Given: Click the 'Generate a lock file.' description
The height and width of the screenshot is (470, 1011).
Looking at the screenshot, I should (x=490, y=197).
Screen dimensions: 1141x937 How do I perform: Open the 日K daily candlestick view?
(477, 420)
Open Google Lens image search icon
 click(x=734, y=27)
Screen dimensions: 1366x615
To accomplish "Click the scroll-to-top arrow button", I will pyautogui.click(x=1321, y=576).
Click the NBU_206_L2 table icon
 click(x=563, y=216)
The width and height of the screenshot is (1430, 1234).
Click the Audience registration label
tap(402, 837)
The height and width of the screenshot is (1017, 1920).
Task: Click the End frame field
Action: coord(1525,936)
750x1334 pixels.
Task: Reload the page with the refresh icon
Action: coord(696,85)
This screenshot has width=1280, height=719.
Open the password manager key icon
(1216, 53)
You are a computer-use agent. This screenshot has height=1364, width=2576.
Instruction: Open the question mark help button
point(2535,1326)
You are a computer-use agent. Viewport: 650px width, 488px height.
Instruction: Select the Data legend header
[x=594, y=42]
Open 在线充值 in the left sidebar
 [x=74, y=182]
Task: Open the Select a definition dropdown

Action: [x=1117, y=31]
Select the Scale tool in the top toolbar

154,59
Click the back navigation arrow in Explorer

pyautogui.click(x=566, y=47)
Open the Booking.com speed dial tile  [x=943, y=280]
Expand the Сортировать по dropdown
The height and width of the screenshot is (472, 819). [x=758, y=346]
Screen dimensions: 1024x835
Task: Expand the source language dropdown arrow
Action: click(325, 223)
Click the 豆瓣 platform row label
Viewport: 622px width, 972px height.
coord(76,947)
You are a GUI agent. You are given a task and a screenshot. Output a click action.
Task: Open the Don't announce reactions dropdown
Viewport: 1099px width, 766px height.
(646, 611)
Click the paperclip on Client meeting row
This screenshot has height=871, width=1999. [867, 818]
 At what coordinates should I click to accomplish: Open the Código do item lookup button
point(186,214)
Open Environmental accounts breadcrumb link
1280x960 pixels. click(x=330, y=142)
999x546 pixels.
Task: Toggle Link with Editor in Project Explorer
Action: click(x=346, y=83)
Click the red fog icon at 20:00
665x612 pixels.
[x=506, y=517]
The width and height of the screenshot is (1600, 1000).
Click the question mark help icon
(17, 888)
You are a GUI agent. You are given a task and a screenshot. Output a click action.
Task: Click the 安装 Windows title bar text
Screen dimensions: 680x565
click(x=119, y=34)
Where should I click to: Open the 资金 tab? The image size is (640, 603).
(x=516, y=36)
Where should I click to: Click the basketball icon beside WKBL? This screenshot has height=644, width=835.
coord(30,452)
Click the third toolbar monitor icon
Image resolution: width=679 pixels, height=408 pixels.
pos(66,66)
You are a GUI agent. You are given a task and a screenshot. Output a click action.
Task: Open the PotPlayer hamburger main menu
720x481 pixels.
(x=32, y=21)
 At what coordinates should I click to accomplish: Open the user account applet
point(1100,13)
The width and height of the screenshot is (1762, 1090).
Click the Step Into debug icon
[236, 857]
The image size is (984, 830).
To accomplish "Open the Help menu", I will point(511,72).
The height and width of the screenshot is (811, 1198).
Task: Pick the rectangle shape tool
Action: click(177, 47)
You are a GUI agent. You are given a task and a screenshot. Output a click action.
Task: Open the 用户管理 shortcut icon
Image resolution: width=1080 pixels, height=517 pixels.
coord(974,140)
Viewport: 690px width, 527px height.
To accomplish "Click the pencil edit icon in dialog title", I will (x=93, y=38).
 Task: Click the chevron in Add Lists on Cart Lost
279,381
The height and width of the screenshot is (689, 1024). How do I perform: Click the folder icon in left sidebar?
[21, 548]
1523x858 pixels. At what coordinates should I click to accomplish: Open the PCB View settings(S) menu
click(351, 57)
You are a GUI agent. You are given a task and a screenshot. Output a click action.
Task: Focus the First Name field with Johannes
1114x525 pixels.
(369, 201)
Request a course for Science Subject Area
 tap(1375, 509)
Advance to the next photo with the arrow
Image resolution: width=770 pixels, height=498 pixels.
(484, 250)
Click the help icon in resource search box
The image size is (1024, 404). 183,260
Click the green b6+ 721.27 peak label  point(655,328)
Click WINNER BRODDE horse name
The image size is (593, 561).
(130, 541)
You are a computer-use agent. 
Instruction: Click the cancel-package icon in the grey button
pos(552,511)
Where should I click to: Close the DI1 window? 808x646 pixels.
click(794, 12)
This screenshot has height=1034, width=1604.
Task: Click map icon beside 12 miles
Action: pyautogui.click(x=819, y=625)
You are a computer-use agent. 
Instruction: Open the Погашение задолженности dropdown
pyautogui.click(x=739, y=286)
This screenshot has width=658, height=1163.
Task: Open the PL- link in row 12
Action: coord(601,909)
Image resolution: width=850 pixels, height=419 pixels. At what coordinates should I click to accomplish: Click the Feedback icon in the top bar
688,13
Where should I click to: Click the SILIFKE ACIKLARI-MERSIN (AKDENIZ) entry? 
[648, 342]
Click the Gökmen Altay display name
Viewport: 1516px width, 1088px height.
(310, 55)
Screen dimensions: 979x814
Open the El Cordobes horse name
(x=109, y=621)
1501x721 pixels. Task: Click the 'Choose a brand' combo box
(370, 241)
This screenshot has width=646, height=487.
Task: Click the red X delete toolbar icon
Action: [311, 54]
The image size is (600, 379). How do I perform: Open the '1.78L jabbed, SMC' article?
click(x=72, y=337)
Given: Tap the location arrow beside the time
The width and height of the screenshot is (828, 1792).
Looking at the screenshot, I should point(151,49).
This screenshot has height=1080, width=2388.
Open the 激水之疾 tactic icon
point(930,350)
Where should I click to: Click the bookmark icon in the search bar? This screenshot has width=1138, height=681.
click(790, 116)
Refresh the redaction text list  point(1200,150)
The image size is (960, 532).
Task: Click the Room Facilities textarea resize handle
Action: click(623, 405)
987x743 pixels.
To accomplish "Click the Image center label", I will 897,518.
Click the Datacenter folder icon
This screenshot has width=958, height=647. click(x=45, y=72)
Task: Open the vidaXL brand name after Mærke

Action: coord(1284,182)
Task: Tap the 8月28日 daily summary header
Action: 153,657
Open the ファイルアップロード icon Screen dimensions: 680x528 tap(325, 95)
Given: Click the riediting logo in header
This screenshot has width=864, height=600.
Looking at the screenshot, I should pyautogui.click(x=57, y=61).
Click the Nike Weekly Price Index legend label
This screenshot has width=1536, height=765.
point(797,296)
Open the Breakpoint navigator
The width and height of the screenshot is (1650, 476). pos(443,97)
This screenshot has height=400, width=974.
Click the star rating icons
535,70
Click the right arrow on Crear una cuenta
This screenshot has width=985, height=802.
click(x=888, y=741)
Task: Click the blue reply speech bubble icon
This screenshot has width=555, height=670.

§ §

Your objective - Please give all of the entries again, exactly as written.

Solution to this exercise -
Given: Click the 'Generate a lock file.' description
The height and width of the screenshot is (470, 1011).
Looking at the screenshot, I should (x=490, y=197).
Screen dimensions: 1141x937 How do I perform: Open the 日K daily candlestick view?
(477, 420)
Open Google Lens image search icon
 click(x=734, y=27)
Screen dimensions: 1366x615
To accomplish "Click the scroll-to-top arrow button", I will pyautogui.click(x=1321, y=576).
Click the NBU_206_L2 table icon
 click(x=563, y=216)
The width and height of the screenshot is (1430, 1234).
Click the Audience registration label
tap(402, 837)
The height and width of the screenshot is (1017, 1920).
Task: Click the End frame field
Action: coord(1525,936)
750x1334 pixels.
Task: Reload the page with the refresh icon
Action: coord(696,85)
This screenshot has width=1280, height=719.
Open the password manager key icon
(1216, 53)
You are a computer-use agent. This screenshot has height=1364, width=2576.
Instruction: Open the question mark help button
point(2535,1326)
You are a computer-use agent. Viewport: 650px width, 488px height.
Instruction: Select the Data legend header
[x=594, y=42]
Open 在线充值 in the left sidebar
 [x=74, y=182]
Task: Open the Select a definition dropdown

Action: [x=1117, y=31]
Select the Scale tool in the top toolbar

154,59
Click the back navigation arrow in Explorer

pyautogui.click(x=566, y=47)
Open the Booking.com speed dial tile  [x=943, y=280]
Expand the Сортировать по dropdown
The height and width of the screenshot is (472, 819). [x=758, y=346]
Screen dimensions: 1024x835
Task: Expand the source language dropdown arrow
Action: click(325, 223)
Click the 豆瓣 platform row label
Viewport: 622px width, 972px height.
coord(76,947)
You are a GUI agent. You are given a task and a screenshot. Output a click action.
Task: Open the Don't announce reactions dropdown
Viewport: 1099px width, 766px height.
(646, 611)
Click the paperclip on Client meeting row
This screenshot has height=871, width=1999. [867, 818]
 At what coordinates should I click to accomplish: Open the Código do item lookup button
point(186,214)
Open Environmental accounts breadcrumb link
1280x960 pixels. click(x=330, y=142)
999x546 pixels.
Task: Toggle Link with Editor in Project Explorer
Action: click(x=346, y=83)
Click the red fog icon at 20:00
665x612 pixels.
[x=506, y=517]
The width and height of the screenshot is (1600, 1000).
Click the question mark help icon
(17, 888)
You are a GUI agent. You are given a task and a screenshot. Output a click action.
Task: Click the 安装 Windows title bar text
Screen dimensions: 680x565
click(x=119, y=34)
Where should I click to: Open the 资金 tab? The image size is (640, 603).
(x=516, y=36)
Where should I click to: Click the basketball icon beside WKBL? This screenshot has height=644, width=835.
coord(30,452)
Click the third toolbar monitor icon
Image resolution: width=679 pixels, height=408 pixels.
pos(66,66)
You are a GUI agent. You are given a task and a screenshot. Output a click action.
Task: Open the PotPlayer hamburger main menu
720x481 pixels.
(x=32, y=21)
 At what coordinates should I click to accomplish: Open the user account applet
point(1100,13)
The width and height of the screenshot is (1762, 1090).
Click the Step Into debug icon
[236, 857]
The image size is (984, 830).
To accomplish "Open the Help menu", I will point(511,72).
The height and width of the screenshot is (811, 1198).
Task: Pick the rectangle shape tool
Action: click(177, 47)
You are a GUI agent. You are given a task and a screenshot. Output a click action.
Task: Open the 用户管理 shortcut icon
Image resolution: width=1080 pixels, height=517 pixels.
coord(974,140)
Viewport: 690px width, 527px height.
To accomplish "Click the pencil edit icon in dialog title", I will (x=93, y=38).
 Task: Click the chevron in Add Lists on Cart Lost
279,381
The height and width of the screenshot is (689, 1024). How do I perform: Click the folder icon in left sidebar?
[21, 548]
1523x858 pixels. At what coordinates should I click to accomplish: Open the PCB View settings(S) menu
click(351, 57)
You are a GUI agent. You are given a task and a screenshot. Output a click action.
Task: Focus the First Name field with Johannes
1114x525 pixels.
(369, 201)
Request a course for Science Subject Area
 tap(1375, 509)
Advance to the next photo with the arrow
Image resolution: width=770 pixels, height=498 pixels.
(484, 250)
Click the help icon in resource search box
The image size is (1024, 404). 183,260
Click the green b6+ 721.27 peak label  point(655,328)
Click WINNER BRODDE horse name
The image size is (593, 561).
(130, 541)
You are a computer-use agent. 
Instruction: Click the cancel-package icon in the grey button
pos(552,511)
Where should I click to: Close the DI1 window? 808x646 pixels.
click(794, 12)
This screenshot has height=1034, width=1604.
Task: Click map icon beside 12 miles
Action: pyautogui.click(x=819, y=625)
You are a computer-use agent. 
Instruction: Open the Погашение задолженности dropdown
pyautogui.click(x=739, y=286)
This screenshot has width=658, height=1163.
Task: Open the PL- link in row 12
Action: coord(601,909)
Image resolution: width=850 pixels, height=419 pixels. At what coordinates should I click to accomplish: Click the Feedback icon in the top bar
688,13
Where should I click to: Click the SILIFKE ACIKLARI-MERSIN (AKDENIZ) entry? 
[648, 342]
Click the Gökmen Altay display name
Viewport: 1516px width, 1088px height.
(310, 55)
Screen dimensions: 979x814
Open the El Cordobes horse name
(x=109, y=621)
1501x721 pixels. Task: Click the 'Choose a brand' combo box
(370, 241)
This screenshot has width=646, height=487.
Task: Click the red X delete toolbar icon
Action: [311, 54]
The image size is (600, 379). How do I perform: Open the '1.78L jabbed, SMC' article?
click(x=72, y=337)
Given: Tap the location arrow beside the time
The width and height of the screenshot is (828, 1792).
Looking at the screenshot, I should point(151,49).
This screenshot has height=1080, width=2388.
Open the 激水之疾 tactic icon
point(930,350)
Where should I click to: Click the bookmark icon in the search bar? This screenshot has width=1138, height=681.
click(790, 116)
Refresh the redaction text list  point(1200,150)
The image size is (960, 532).
Task: Click the Room Facilities textarea resize handle
Action: click(623, 405)
987x743 pixels.
To accomplish "Click the Image center label", I will 897,518.
Click the Datacenter folder icon
This screenshot has width=958, height=647. click(x=45, y=72)
Task: Open the vidaXL brand name after Mærke

Action: coord(1284,182)
Task: Tap the 8月28日 daily summary header
Action: 153,657
Open the ファイルアップロード icon Screen dimensions: 680x528 tap(325, 95)
Given: Click the riediting logo in header
This screenshot has width=864, height=600.
Looking at the screenshot, I should pyautogui.click(x=57, y=61).
Click the Nike Weekly Price Index legend label
This screenshot has width=1536, height=765.
point(797,296)
Open the Breakpoint navigator
The width and height of the screenshot is (1650, 476). pos(443,97)
This screenshot has height=400, width=974.
Click the star rating icons
535,70
Click the right arrow on Crear una cuenta
This screenshot has width=985, height=802.
click(x=888, y=741)
Task: Click the blue reply speech bubble icon
This screenshot has width=555, height=670.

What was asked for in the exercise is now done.